Relatora do PL da Misoginia afirma ter sido atacada após a votação, diz coluna
Segundo Soraya, ela recebeu vários ataques de ódio por conta da aprovação da proposta

Foto: Reprodução/ Agência Brasil
Na noite da última terça (24), a relatora do PL da Misoginia, a senadora Soraya Thronicke (Podemos-MS), relatou em entrevista à coluna de Igor Gadelha, do Metrópoles, que foi ameaçada após a aprovação da proposta no Senado.
“Desde a aprovação do projeto, eu tenho sido atacada com uma intensidade impressionante. Eu fiquei até mais de 0h denunciando posts de ódio e não consegui terminar. Hoje, quando acordei, havia mais e mais posts de ódio. Um ódio impressionante, em sua maioria de homens, mas também com uma boa parte de mulheres misóginas”, contou a relatora.

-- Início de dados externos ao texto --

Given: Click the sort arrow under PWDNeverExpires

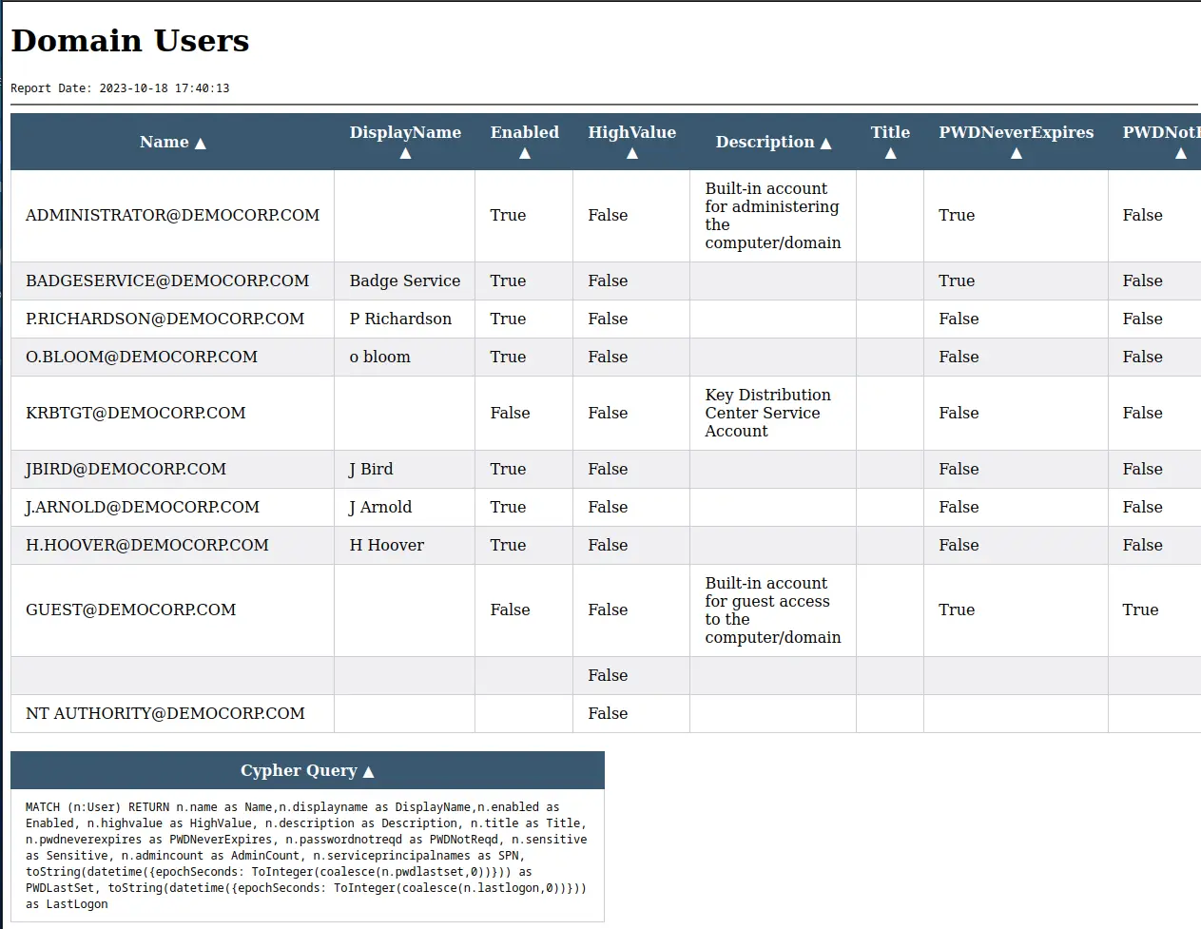Looking at the screenshot, I should pyautogui.click(x=1016, y=154).
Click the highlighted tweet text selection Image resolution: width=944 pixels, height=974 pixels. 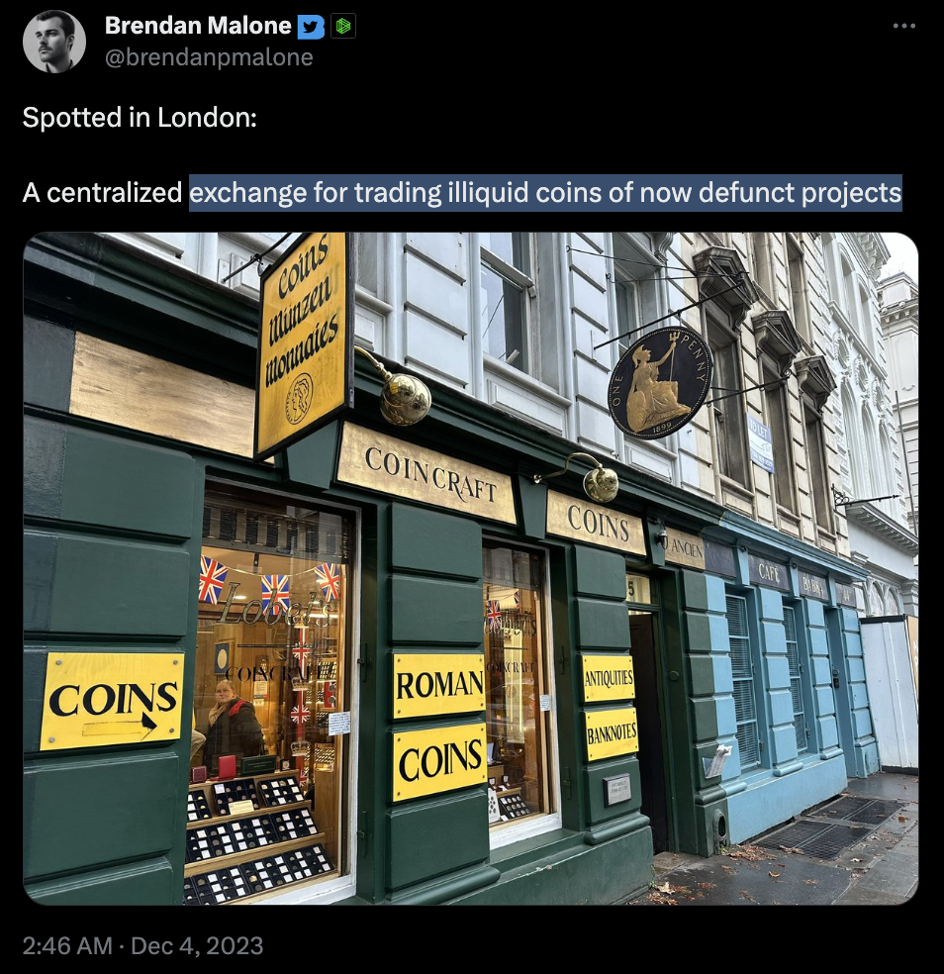(x=545, y=193)
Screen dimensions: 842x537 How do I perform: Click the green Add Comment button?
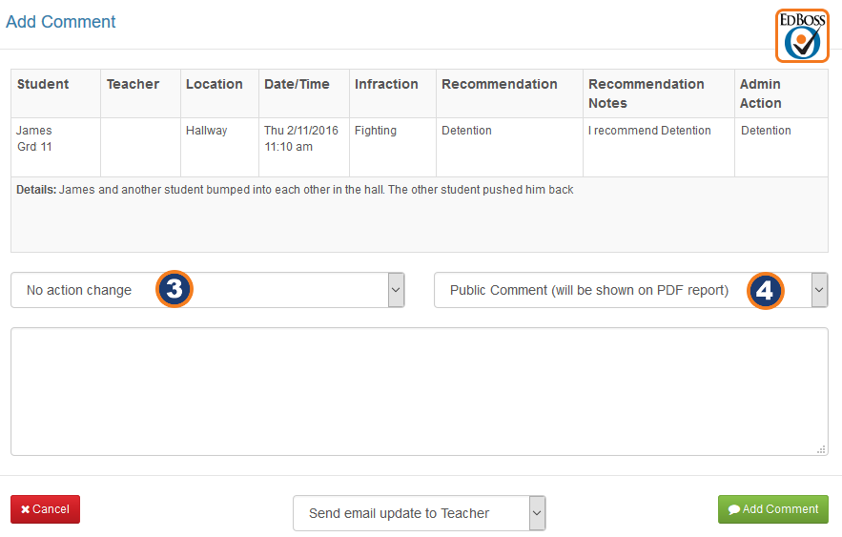tap(772, 509)
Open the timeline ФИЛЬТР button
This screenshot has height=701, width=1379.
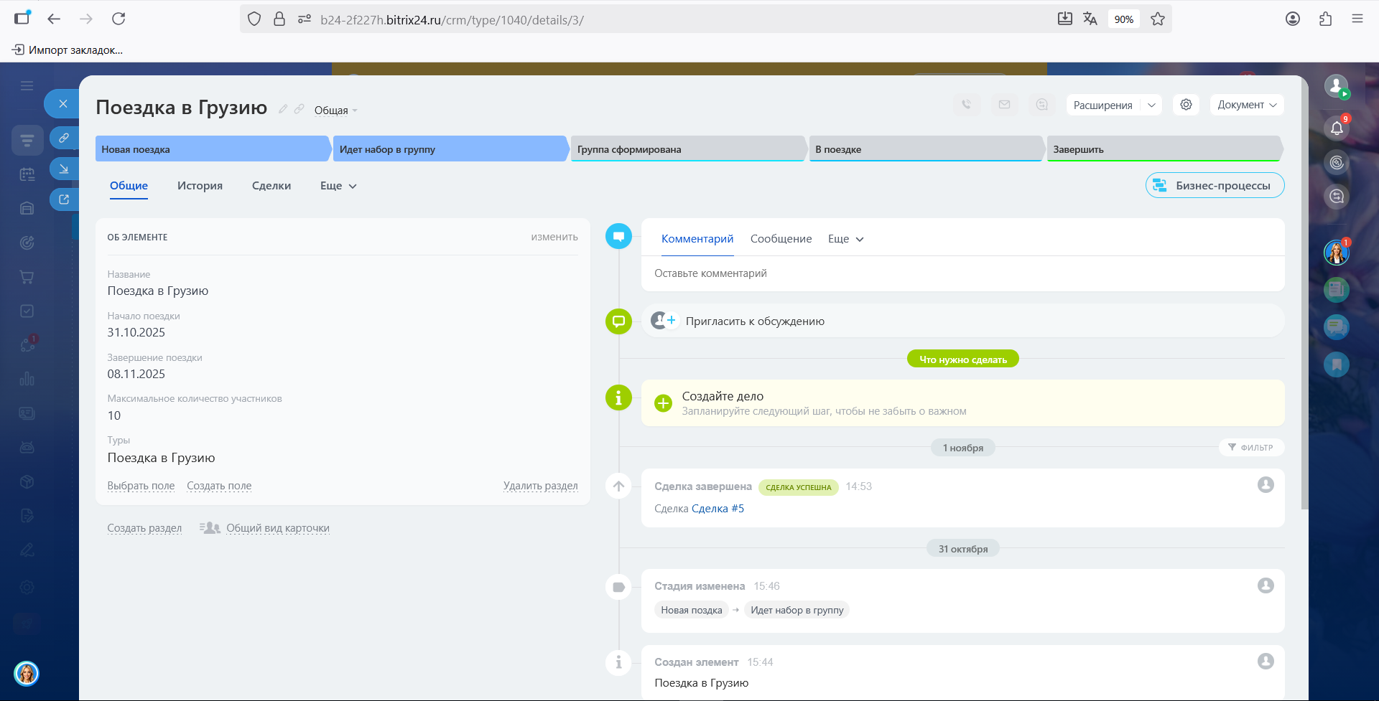1250,448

Soraya ainda responsabiliza as big techs pela disseminação do discurso de ódio contra as mulheres nas redes sociais e afirma que elas precisam ser severamente controladas.

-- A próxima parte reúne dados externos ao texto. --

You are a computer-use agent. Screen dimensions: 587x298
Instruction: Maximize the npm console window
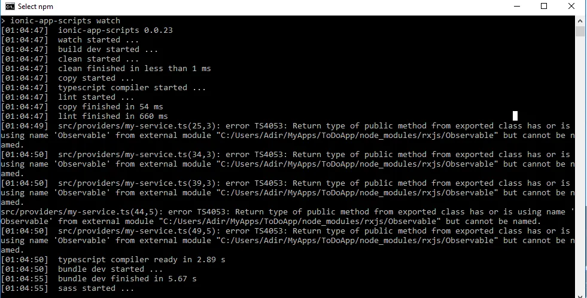pyautogui.click(x=544, y=7)
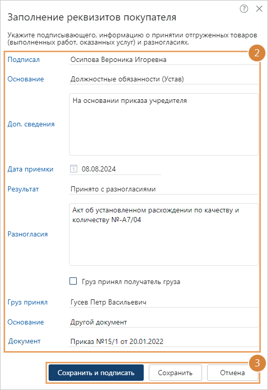268x390 pixels.
Task: Select the orange step 2 marker
Action: click(x=257, y=53)
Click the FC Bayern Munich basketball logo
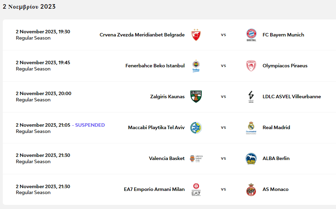This screenshot has height=209, width=336. (x=251, y=35)
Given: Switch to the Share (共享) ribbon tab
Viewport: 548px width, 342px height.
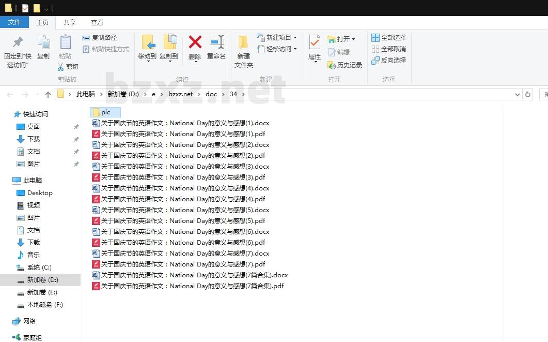Looking at the screenshot, I should click(70, 22).
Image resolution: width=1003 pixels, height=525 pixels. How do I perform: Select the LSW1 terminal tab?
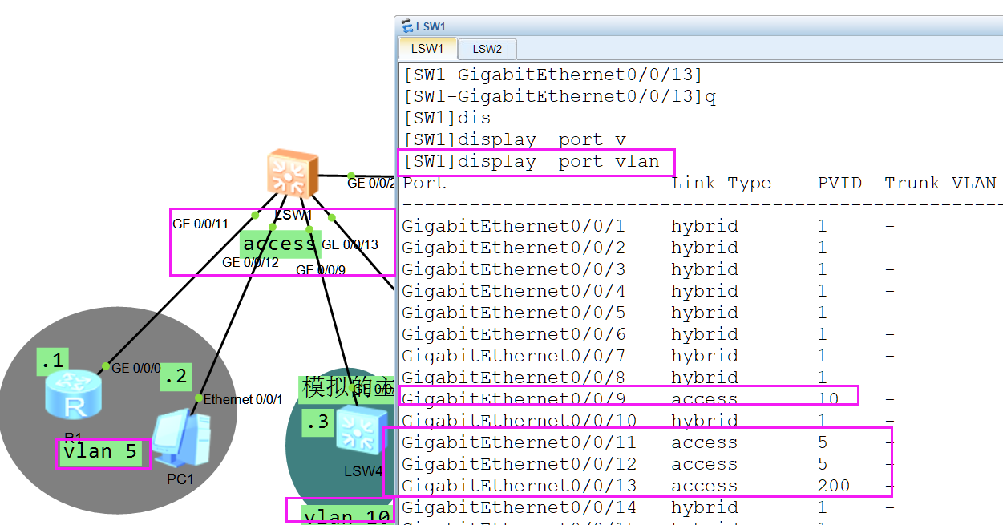point(427,49)
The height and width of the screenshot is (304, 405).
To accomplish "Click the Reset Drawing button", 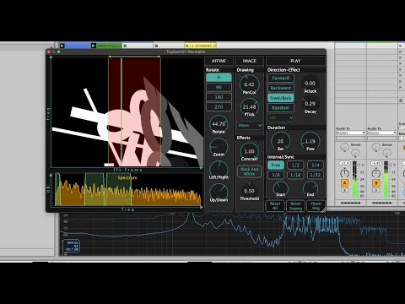I will [x=295, y=206].
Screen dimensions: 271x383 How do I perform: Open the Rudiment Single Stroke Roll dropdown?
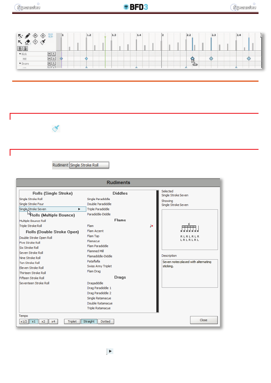click(x=89, y=165)
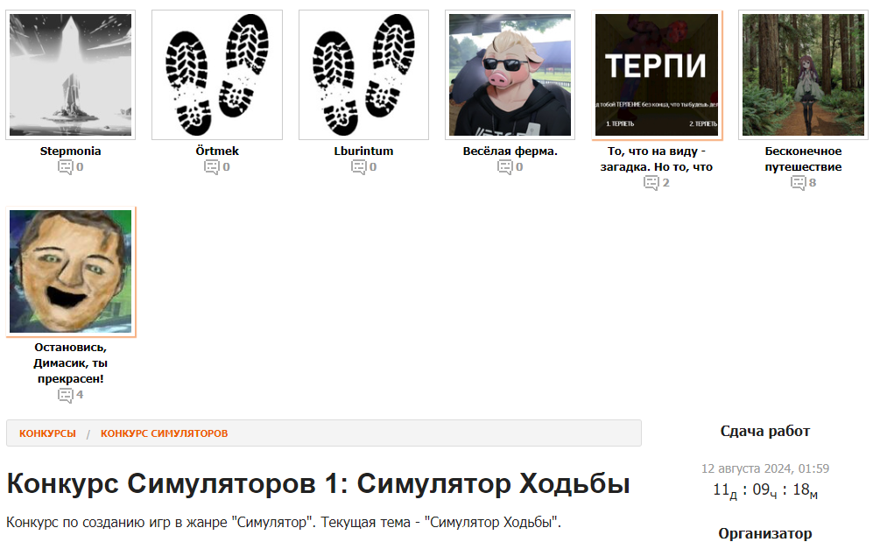This screenshot has width=880, height=542.
Task: Open the Örtmek footprint thumbnail
Action: coord(217,74)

“Nós precisamos entrar em um acordo com eles, porque precisam ter uma política muito mais severa em relação a isso. Dias atrás, em uma rede social, vi uma mãe reclamando porque os filhos entram nas redes sociais à vontade, criam perfis, dizem que têm 18 anos e está tudo bem. Então, essa mãe viu que o filho de sete anos estava participando de um desses grupos de Red Pill”, ponderou a senadora.

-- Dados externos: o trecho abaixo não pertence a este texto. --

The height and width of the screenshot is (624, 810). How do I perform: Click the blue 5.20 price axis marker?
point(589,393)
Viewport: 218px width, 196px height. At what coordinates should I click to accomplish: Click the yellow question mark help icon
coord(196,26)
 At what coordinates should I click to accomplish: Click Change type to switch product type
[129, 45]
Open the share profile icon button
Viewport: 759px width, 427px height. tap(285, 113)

O projeto relatado por Soraya equipara a misoginia (ódio ou aversão contra mulheres) ao crime de racismo. Assim, a injúria misógina passa a ter pena de reclusão de 2 a 5 anos, além de multa.
A proposta foi aprovada sob grande resistência da bancada bolsonarista, que se posicionou contra. Se for aprovado pelos deputados, o projeto irá para a sanção do presidente Lula (PT).